Page text =
□ □ □ □

There are practical responses. We’ll need rapid, reliable source verification for what’s real online. I’m hoping that a verification gold-standard emerges.
There are also more spiritual, philosophical angles to consider. Matt’s been an active member of Peachtree Road United Methodist Church his entire life. Ideally, that could allow you to safely assume he’s not murderous or evil, but alas, Christianity has ceded the moral high ground. Is there potential for a more unifying ideology that allows us to disagree from a starting point of shared humanity?
We need to encourage good people to lead us.
Regardless of how you feel about Matt’s policies generally or his decision in this specific vote, he is an undeniably committed public servant doing his best to work for the people of Atlanta. He’s making practically no money compared to his private sector alternatives. He’s sacrificing in many ways to be in the public eye. If people like Matt and Liliana decide that enough is enough and they quit, we’re worse off.
And it doesn’t seem like he’s going anywhere - if anything, I perceived his resolve to serve the city as stronger than ever. But still, I couldn’t fault him if he were considering doing something else.
We’re going to have to figure out how to positively incentivize great people to serve and lead us. While emerging technologies might make lawmakers’ jobs harder, they also make their success even more important to protecting democracy and building towards the kind of places we want to live.
I appreciated Liliana’s quote about community and the Atlanta Way:
“There are people who have totally lost faith, and we are actually creating a more divisive community. The movement was hijacked in some instances by people on the fringe. I fully support the right to protest, and I encourage debate. But what I do not condone are threats, retaliation and overt efforts to intimidate anyone for having a different point of view. Community is at the crux of everything we do in local government. For the Atlanta Way to prove successful, we have to get to a place where we view each other as neighbors rather than the opposition.” - Liliana Bakhtiari
For Reflection & Discussion:
I presented a negative perspective on how algorithmic newsfeeds and deep fakes challenge our ability to discern truth from falsehood, establish reliable sources of information, and maintain trust in public figures. What is the counter-argument; how can technology help with this?

□ □ □ □

Extracted information =
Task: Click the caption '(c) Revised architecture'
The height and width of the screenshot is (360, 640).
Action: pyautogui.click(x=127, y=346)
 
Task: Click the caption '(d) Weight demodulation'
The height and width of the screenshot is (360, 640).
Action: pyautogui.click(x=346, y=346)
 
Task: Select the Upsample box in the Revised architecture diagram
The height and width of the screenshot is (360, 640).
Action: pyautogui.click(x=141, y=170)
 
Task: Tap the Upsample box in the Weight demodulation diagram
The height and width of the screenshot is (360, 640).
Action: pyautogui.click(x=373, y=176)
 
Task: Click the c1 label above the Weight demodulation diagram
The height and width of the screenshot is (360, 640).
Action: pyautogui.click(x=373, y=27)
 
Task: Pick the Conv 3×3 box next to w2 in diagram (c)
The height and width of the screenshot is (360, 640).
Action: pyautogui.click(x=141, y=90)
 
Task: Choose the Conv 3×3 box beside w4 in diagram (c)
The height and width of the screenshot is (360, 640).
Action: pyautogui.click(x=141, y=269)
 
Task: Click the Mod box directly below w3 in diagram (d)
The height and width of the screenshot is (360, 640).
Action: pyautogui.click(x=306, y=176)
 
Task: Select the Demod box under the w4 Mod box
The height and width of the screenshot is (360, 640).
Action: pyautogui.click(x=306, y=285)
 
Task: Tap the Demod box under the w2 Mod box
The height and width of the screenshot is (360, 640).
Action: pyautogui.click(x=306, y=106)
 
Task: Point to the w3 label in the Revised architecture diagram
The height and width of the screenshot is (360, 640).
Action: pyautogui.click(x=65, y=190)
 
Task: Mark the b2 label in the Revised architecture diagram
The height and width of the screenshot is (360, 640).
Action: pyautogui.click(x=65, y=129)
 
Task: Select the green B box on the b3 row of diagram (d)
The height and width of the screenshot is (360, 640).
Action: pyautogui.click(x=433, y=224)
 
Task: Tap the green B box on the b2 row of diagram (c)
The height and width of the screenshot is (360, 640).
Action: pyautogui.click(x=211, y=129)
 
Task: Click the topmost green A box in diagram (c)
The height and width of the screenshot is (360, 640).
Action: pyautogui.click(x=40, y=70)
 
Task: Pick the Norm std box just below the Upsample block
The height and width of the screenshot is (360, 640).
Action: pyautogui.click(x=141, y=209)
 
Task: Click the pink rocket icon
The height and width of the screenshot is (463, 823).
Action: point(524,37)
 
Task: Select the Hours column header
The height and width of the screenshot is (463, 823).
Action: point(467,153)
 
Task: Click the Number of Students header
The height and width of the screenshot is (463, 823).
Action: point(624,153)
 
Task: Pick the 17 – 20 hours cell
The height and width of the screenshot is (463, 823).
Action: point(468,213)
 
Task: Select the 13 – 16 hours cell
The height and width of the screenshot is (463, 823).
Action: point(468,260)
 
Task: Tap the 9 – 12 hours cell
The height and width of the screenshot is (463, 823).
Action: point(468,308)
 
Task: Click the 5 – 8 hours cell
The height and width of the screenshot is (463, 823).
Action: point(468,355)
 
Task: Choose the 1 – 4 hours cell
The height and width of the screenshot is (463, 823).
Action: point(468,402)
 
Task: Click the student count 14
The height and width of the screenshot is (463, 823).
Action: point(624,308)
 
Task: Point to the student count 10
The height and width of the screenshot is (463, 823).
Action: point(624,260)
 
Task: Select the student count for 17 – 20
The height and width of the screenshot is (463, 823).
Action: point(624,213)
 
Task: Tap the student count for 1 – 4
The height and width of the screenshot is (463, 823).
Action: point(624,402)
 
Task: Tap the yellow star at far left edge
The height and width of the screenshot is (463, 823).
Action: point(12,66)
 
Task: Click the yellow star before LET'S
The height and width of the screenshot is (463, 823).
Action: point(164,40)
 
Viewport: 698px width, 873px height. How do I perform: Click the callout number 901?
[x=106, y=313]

□ □ □ □

Actions to take =
1. From the passage about Atlanta's public servants, list each thing that Liliana Bakhtiari's quote says she does not condone.
2. Using the passage about Atlanta's public servants, answer these:
(a) What church has Matt been an active member of his entire life?
(b) What does the author hope emerges for verifying what's real online?
(c) According to Liliana Bakhtiari's quote, what must people come to see each other as for the Atlanta Way to succeed?
3. Continue the passage about Atlanta's public servants, picking up after its final line.

Outputs for the tasks =
1.
- Threats
- Retaliation
- Overt efforts to intimidate anyone for having a different point of view

2.
(a) Peachtree Road United Methodist Church
(b) A verification gold-standard
(c) Neighbors rather than the opposition

3.
Do the vast majority of your friends look and think like you? What are the areas in your life where you’re most proximate to people who have a different lived experience than you, both physically and virtually?
What are some accessible ways we can get out of our comfort zones and be around people who have different perspectives from our own?
About MetroFresh:
It’s one of my very favorite Atlanta spots, with Midtown as my preferred location (though parking is tough).
The ‘Sampler’ is the best value, and the ‘Mitchili’ (turkey chili named after owner Mitchell Anderson) is my favorite.
About 100 Atlanta Coffees:
Through LEAD Atlanta, church, and business networking, I’ve gotten to meet some amazing folks who have sharpened my thinking, broadened my understanding, and inspired me.
I decided to publish 100 of these coffees and my reflections as a way to shine a light on some of the good souls, and local spots, in our city.
I’ll mix in some people I already know, but my hope is to ask each coffee guest to recommend someone new for me to meet, expanding my Atlanta friend group and introducing us to dynamic people across business, government, religion, the arts, and more.
For the record, I definitely don’t intend for them to usually be this long.